Rename "icon" to "button" in the lines running from the one containing "Select the Flow" through the one containing "Close the Project", and give back only those lines with everything else left unchanged.

__________________________________________________

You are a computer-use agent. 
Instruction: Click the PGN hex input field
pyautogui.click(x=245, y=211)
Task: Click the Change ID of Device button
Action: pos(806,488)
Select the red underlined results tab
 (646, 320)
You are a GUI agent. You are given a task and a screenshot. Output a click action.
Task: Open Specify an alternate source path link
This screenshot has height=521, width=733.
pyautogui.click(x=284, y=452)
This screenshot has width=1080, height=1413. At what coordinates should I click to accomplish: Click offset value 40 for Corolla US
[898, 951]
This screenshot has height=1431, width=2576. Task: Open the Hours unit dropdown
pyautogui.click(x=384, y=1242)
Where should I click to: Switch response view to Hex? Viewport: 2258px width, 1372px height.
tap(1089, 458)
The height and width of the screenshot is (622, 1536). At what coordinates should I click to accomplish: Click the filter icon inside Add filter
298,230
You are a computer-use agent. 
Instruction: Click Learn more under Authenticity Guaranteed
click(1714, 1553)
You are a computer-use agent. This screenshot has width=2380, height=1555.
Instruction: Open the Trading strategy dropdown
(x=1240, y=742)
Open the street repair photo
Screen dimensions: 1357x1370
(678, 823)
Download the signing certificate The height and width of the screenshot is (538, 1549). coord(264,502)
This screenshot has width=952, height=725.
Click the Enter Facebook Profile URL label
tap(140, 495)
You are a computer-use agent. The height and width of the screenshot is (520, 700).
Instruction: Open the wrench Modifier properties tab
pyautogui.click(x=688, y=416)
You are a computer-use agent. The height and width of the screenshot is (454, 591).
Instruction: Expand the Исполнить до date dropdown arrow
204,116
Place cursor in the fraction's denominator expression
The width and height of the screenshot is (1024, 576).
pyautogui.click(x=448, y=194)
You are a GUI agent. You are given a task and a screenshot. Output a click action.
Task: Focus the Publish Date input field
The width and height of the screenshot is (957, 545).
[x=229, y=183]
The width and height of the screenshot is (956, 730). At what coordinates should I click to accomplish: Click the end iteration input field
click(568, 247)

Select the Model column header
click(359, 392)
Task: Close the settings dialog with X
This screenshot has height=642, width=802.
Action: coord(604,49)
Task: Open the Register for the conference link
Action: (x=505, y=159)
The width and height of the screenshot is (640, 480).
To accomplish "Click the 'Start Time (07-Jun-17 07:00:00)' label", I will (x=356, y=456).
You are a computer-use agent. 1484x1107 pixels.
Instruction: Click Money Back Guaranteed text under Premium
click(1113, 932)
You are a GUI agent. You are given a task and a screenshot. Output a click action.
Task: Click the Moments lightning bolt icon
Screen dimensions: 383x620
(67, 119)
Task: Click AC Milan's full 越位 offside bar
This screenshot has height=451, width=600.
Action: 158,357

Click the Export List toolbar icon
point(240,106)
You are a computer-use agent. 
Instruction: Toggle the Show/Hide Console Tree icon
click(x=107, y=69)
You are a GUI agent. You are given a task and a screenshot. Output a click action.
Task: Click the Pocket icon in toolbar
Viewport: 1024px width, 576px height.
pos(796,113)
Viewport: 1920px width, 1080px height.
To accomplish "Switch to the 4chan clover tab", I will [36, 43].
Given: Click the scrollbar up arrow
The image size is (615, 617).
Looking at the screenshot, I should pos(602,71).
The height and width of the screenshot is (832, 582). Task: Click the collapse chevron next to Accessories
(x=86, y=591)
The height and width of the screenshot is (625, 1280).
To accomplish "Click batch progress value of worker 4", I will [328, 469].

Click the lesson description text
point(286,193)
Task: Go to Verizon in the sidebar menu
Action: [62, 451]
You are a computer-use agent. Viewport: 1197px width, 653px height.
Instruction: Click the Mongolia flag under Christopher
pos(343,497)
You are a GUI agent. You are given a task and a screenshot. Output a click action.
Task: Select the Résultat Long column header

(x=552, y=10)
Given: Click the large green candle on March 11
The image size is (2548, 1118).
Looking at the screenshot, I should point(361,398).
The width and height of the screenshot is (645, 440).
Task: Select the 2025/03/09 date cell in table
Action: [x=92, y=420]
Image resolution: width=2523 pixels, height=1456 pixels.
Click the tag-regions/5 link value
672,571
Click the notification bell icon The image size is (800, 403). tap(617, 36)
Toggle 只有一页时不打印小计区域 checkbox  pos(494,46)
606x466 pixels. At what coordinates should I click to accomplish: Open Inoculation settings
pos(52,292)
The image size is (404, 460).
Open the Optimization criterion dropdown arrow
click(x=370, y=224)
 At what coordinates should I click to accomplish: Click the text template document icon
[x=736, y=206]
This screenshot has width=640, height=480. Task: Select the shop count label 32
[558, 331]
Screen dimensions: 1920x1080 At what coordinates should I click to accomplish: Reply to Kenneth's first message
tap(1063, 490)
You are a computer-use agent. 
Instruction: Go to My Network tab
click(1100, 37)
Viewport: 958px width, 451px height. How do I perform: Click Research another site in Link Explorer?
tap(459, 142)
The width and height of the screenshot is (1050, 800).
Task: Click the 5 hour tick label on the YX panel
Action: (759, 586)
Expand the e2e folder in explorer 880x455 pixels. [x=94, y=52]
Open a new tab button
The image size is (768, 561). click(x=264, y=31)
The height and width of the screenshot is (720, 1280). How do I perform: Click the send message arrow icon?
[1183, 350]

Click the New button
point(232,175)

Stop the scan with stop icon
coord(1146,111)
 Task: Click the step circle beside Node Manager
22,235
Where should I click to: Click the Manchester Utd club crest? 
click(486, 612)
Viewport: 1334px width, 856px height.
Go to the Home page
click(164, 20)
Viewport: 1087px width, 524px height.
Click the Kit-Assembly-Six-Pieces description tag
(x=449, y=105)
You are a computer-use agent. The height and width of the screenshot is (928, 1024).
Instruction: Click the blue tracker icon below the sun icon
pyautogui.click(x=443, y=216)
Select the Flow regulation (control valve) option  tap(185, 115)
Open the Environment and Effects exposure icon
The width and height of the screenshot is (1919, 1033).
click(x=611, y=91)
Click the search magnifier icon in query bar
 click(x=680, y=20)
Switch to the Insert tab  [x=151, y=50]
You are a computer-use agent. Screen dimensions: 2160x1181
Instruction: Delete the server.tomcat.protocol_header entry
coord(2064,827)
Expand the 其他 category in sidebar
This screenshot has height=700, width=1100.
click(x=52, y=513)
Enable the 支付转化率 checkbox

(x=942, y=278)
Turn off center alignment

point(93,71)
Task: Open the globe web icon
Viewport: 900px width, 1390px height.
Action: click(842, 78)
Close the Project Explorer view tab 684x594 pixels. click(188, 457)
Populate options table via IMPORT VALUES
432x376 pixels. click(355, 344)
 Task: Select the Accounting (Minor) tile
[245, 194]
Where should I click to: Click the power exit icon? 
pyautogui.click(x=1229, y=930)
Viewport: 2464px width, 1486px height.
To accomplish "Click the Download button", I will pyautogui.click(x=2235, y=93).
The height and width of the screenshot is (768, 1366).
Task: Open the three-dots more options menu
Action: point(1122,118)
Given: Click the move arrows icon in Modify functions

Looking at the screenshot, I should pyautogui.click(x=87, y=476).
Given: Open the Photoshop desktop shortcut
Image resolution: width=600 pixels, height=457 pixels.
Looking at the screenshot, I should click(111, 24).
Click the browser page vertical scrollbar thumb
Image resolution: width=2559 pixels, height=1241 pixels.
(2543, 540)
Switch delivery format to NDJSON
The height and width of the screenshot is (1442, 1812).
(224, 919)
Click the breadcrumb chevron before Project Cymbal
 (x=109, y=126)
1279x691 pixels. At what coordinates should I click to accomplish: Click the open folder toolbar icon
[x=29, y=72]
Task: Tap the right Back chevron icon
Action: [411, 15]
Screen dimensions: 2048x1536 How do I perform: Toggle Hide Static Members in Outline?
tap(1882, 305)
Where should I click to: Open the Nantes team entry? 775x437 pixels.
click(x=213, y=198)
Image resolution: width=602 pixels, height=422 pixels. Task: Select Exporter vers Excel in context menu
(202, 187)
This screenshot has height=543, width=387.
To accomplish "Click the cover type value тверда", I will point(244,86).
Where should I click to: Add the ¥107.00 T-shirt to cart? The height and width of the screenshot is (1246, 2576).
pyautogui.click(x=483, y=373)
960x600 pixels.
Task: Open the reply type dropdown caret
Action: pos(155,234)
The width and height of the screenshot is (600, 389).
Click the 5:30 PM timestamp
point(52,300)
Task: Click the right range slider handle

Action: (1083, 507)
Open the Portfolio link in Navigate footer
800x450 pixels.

__________________________________________________

Result below:
Select the Flow regulation (control valve) option  tap(185, 115)
Open the Environment and Effects exposure button
The width and height of the screenshot is (1919, 1033).
click(x=611, y=91)
Click the search magnifier button in query bar
 click(x=680, y=20)
Switch to the Insert tab  [x=151, y=50]
You are a computer-use agent. Screen dimensions: 2160x1181
Instruction: Delete the server.tomcat.protocol_header entry
coord(2064,827)
Expand the 其他 category in sidebar
This screenshot has height=700, width=1100.
click(x=52, y=513)
Enable the 支付转化率 checkbox

(x=942, y=278)
Turn off center alignment

point(93,71)
Task: Open the globe web button
Viewport: 900px width, 1390px height.
Action: click(842, 78)
Close the Project Explorer view tab 684x594 pixels. click(188, 457)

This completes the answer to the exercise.